Flash Fiction Faction: I CAN’T FIND IT!!!

   The following story was inspired by Quill Shiv‘s Flash Fiction Faction prompt:

Oh dear. What happened to the train?

“Has he called it in yet?”
“No, and I’m starting to worry. Not like him to be this late letting us know the number.”
“Be sure to have them meet him at the station. I don’t want anything to delay the delivery.”

I know I’ve just been down this street. Nothing is looking right. God, I have to hurry.  They can’t move a train, can they?

“Anything yet?”
“I told him it was not safe to miss the train.”

I should call them!   Oh…  I forgot the number!  I know it’s in this phone somewhere.   How do I bring it up.  Maybe this will work.  Who are these people?  I don’t recognize any of…

“Finally! I’m putting him on speaker. Was that a cry?”
“I heard it too.”

This is my third attempt at fiction.  I had not planned to write on this prompt… I guess I wasn’t prompted.  But then, yesterday I awoke at 4:30 and had this story in my mind.  I don’t think I dreamt it, just thought about it when I woke up.  I think I was inspired by all those waiter and actor dreams where you are trying to find something, like the table you are supposed to be waiting on, and you keep getting more desperate.  I got up and wrote what I thought was a pretty good story, and then… I erased it by mistake.  I could not get it back, and try as I might, I could not recreate the same mood.  Tonight when I saw Rinn’s story (that’s Quill… some Pen Name, huh?), and stories others had written, I really wished I had mine.  So here it is.   A little different maybe, but I like it.  

13 responses

  1. Way cool. Flash fiction is great practice. For something this short though, with so much dialog I think it would have helped to make the different voices very distinct. Maybe one of the characters have a bit of dialect. Just would add some color I think.

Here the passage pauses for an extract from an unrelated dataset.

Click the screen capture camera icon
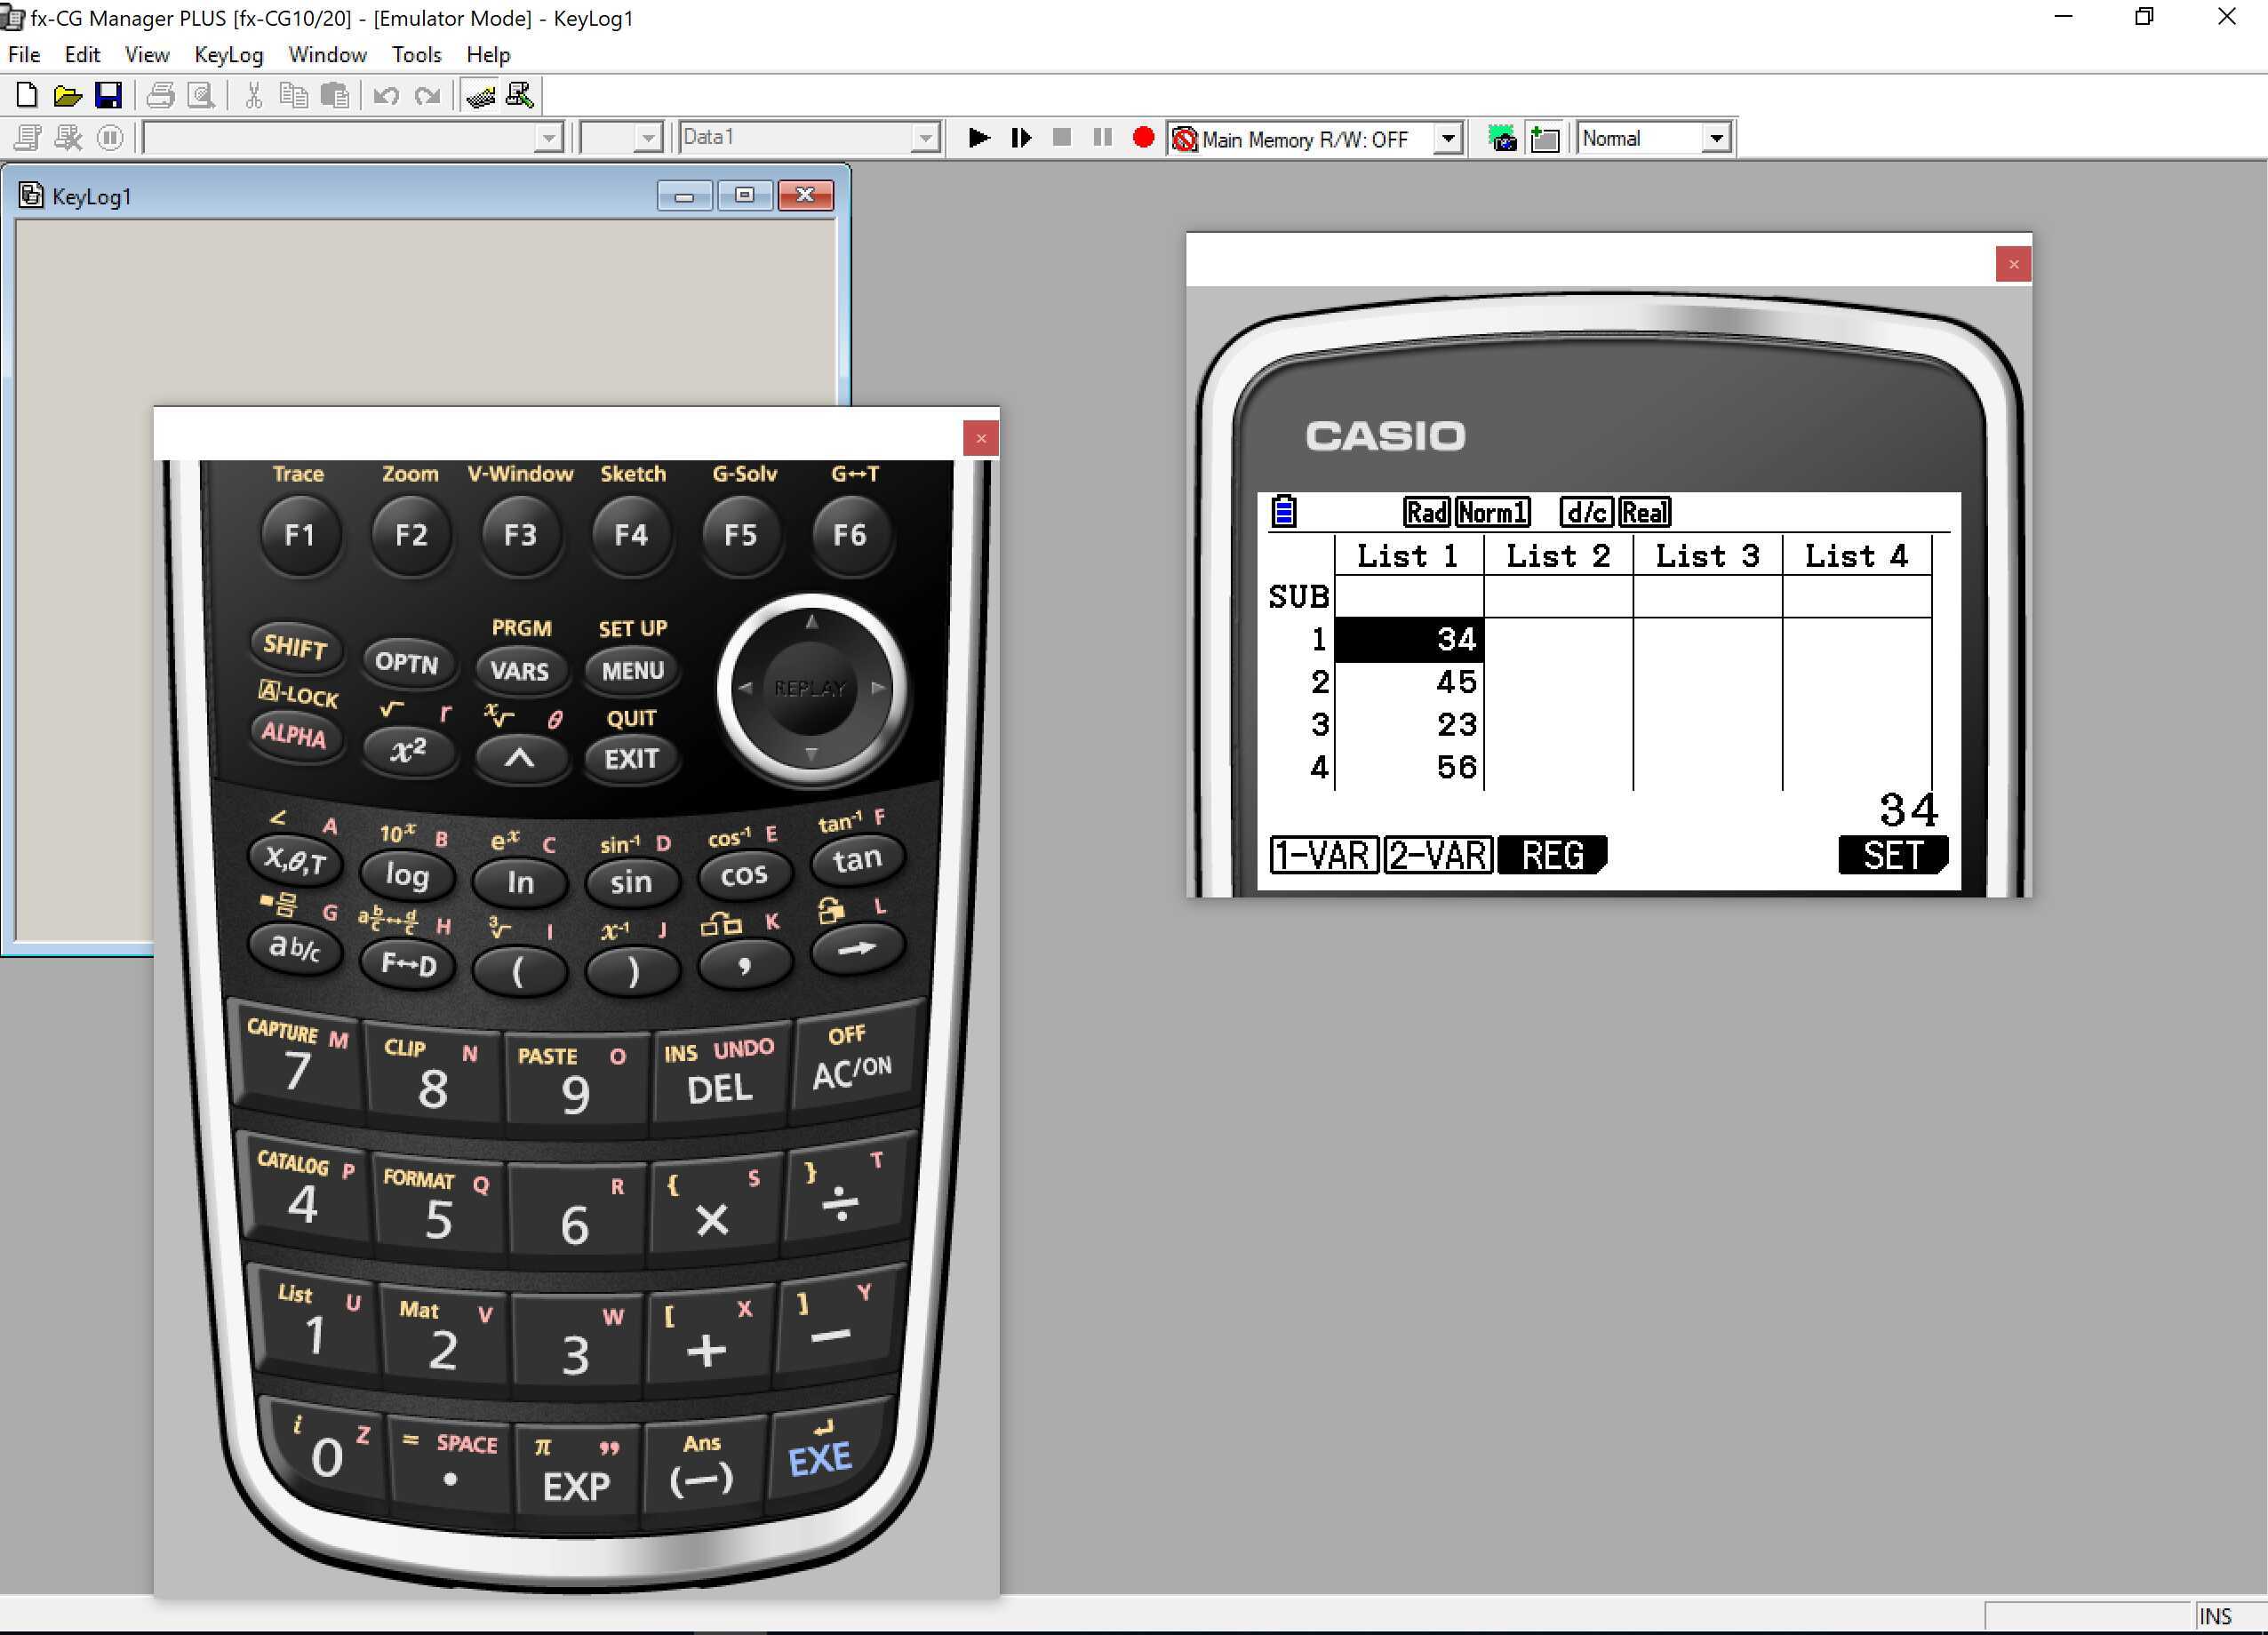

    1. Thanks, William. I did wonder about that, but couldn’t figure how to do it. I didn’t want to use names. The dialect is a good idea to remember for next time.

  2. I was so worried about the character. The cry at the end made me think he was going to die. And I hate when stories get erased. You can never get back the mojo. I always feel so sad when I lose it. Nice attempt. 🙂

    1. I almost died when I lost the first one… I had spent so much time on it and really thought it was pretty good. No, you can’t get back the Mojo.

  3. This was a brilliant idea – a dialogue and a monologue running at the same time. Loved it. Really good – if this isn’t as good as the first one you lost, that one must have been utterly terrific! Well done.

    1. Thank you Sandra… you vocalized what I was thinking.

  4. Good story Ted, I hope you have a great weekend Ted, take care ♥

    1. You too, Aggie. Say hi to Windy and the City for me.

  5. This structure is great, Ted. Very creative.

  6. Ted! I really like your story. It has just enough mystery to make one read faster.
    Good job! You write fiction well.


  7. Fun! Where does it go from there? Do you even know or did it stop in your head, to be worked on later? “Who are these people?” I’ve thought that sometimes when looking at my “smart” phone – merging all my FB and twitter contacts into my address book. LOL. It’s a wonder I find anyone.

  8. I really enjoyed this one, Ted! And it’s funny, sometimes the prompts that are the least inspiring at first glance turn out to be the ones that draw out some amazing prose. At least, that’s how it turns out for me. 🙂

  9. Oh man, waiter dreams. Those plagued me for so many years- oh no, I’m in the weeds AGAIN!!